The chapters are organized to emphasize the patterns of primate radiations in the four regions of the world where primates live and to facilitate comparisons among the radiations. The overviews of communities illustrate how the ecological adaptations of different species and taxonomic or phylogenetic groups enable them to coexist.
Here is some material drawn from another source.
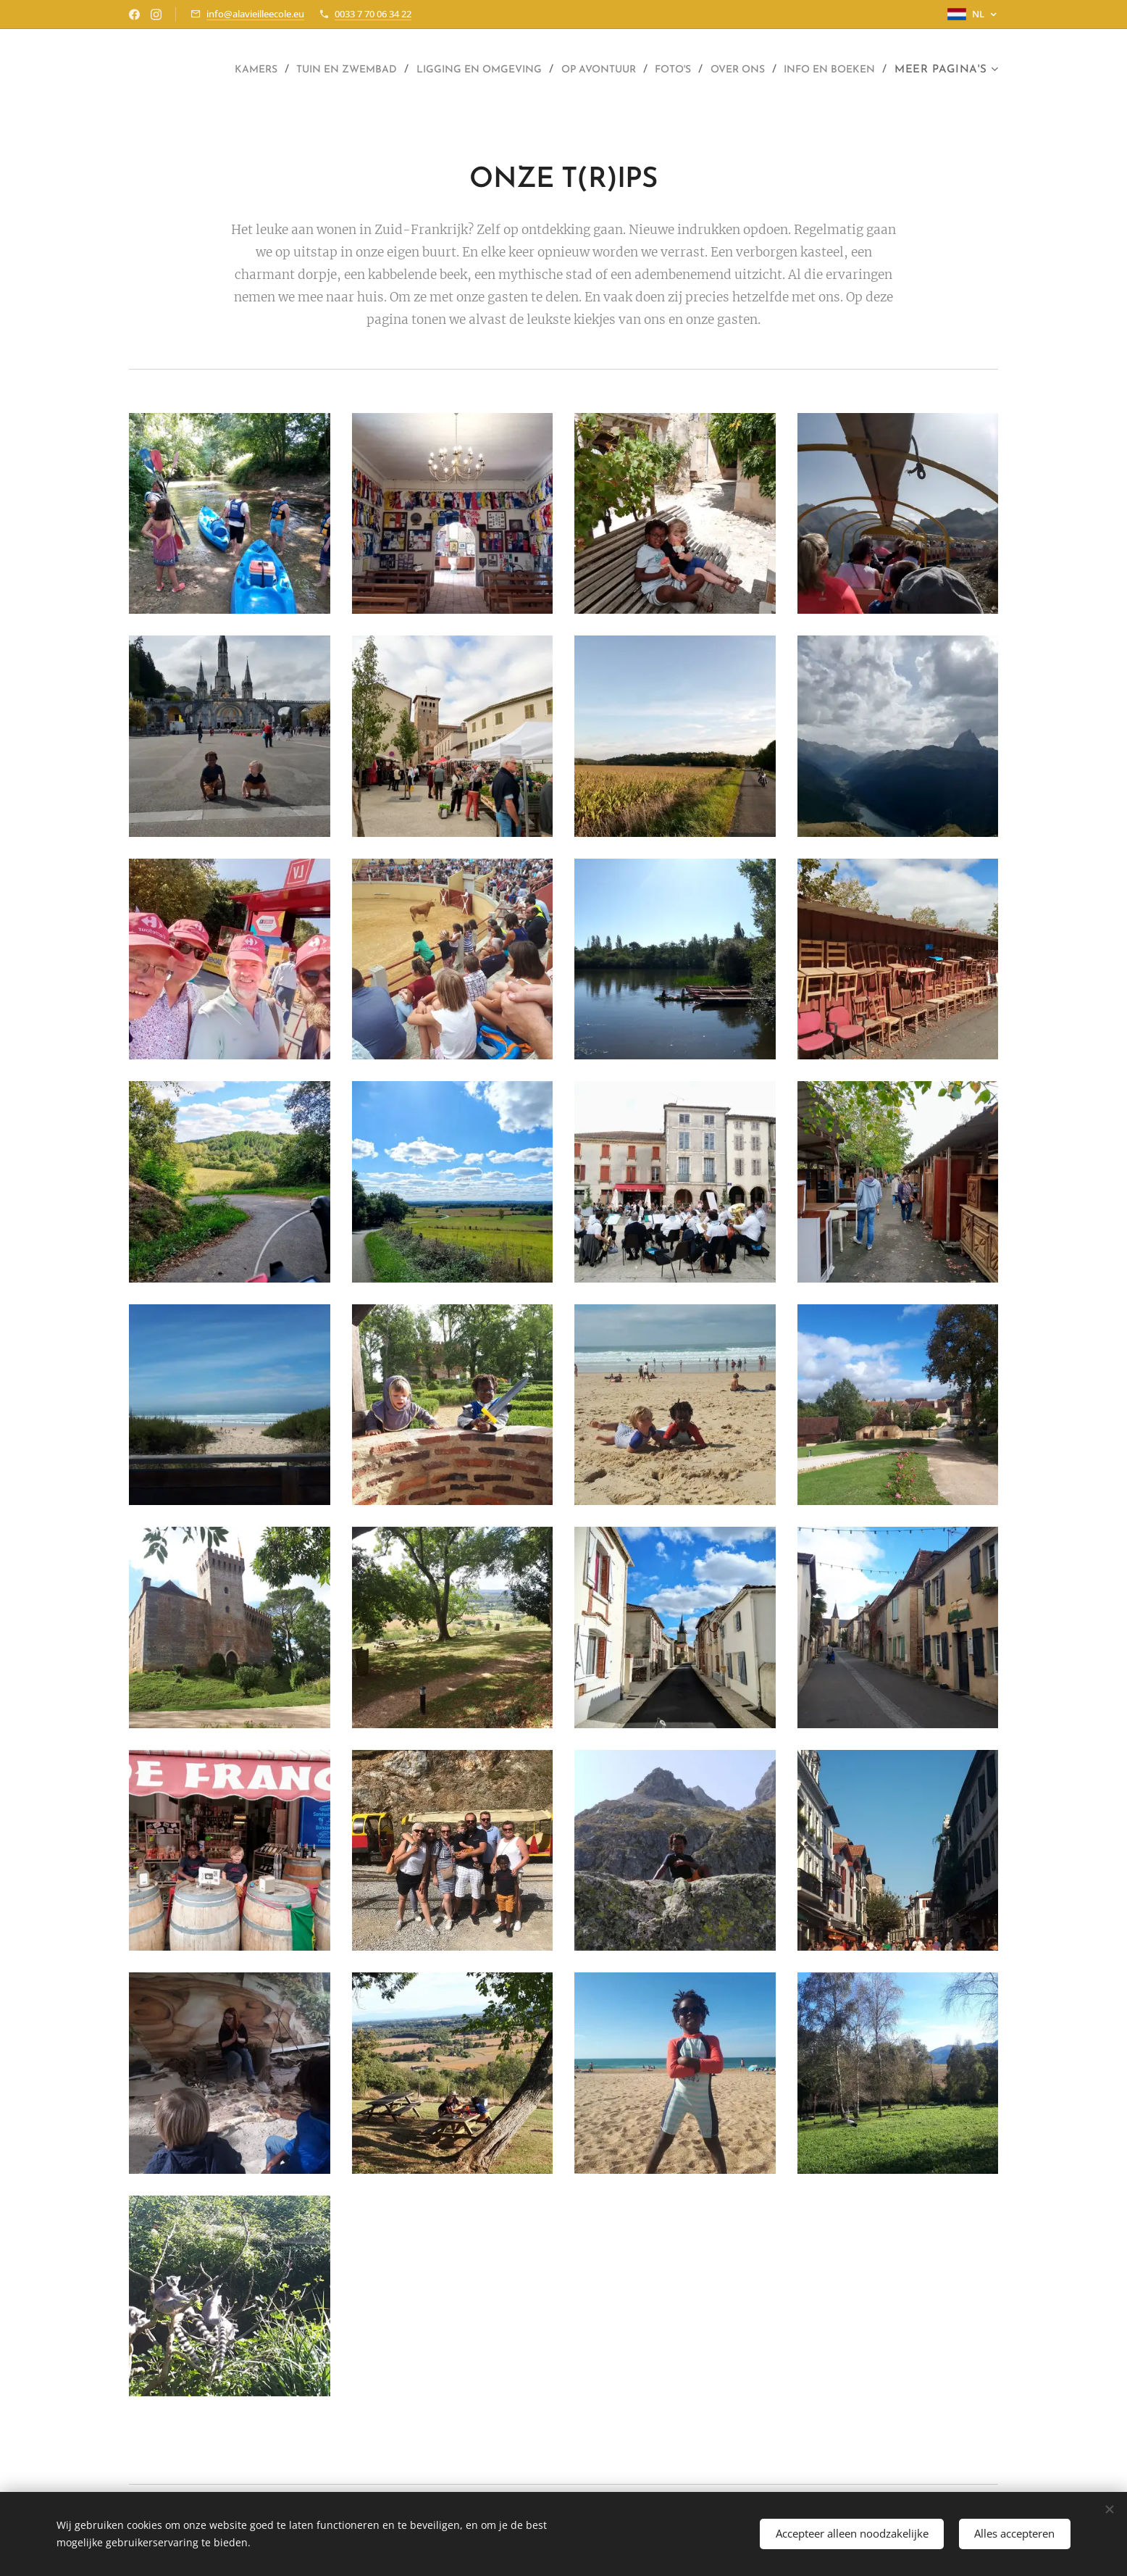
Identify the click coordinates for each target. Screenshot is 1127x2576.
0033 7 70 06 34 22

Illustrations and tools to aid students' learning, include case studies, photographs, figures, tables, charts, key concepts and quizlets to self-test.
This book is an ideal introduction for students studying primatology, primate behaviour or primate ecology.
1. What is a Primate?
2. Arboreal Frugivory: The Primate Adaptive Zone
3. Madagascar: Lemurs
4. South America: New World Monkeys
5. Africa: Lorises, Galagos, Old World Monkeys, and Great Apes
6. Asia: Lorises, Tarsiers, Old World Monkeys, and Apes
7. Primates Communities Compared: Ecology, Morphology, and Behavior
8. The Primate Fossil Record: Highlights
9. Primates in Crisis
Alfred L. Rosenberger, PhD., is a Professor Emeritus at Brooklyn College and The City University of New York Graduate Center, NY, USA, where he taught in the anthropology departments for more than a decade. Dr Rosenberger is a Fulbright Fellow and an elected Fellow of the American Association for the Advancement of Science. He has authored more than 100 articles and co-edited several volumes on living and fossil primates. Rosenberger’s definitive book New World Monkeys: The Evolutionary Odyssey was published by Princeton University Press in 2020.
"Rosenberger offers an exciting new take on a survey of nonhuman primates, focusing on continental radiations and the biology and evolutionary history that unites them. In so doing, he provides a rigorous discussion of the anatomical, behavioral, and ecological features that differentiate primate taxa but within the familiar framework of geography rather than taxonomy, which is likely more palatable for undergraduates. A unique and effective approach!"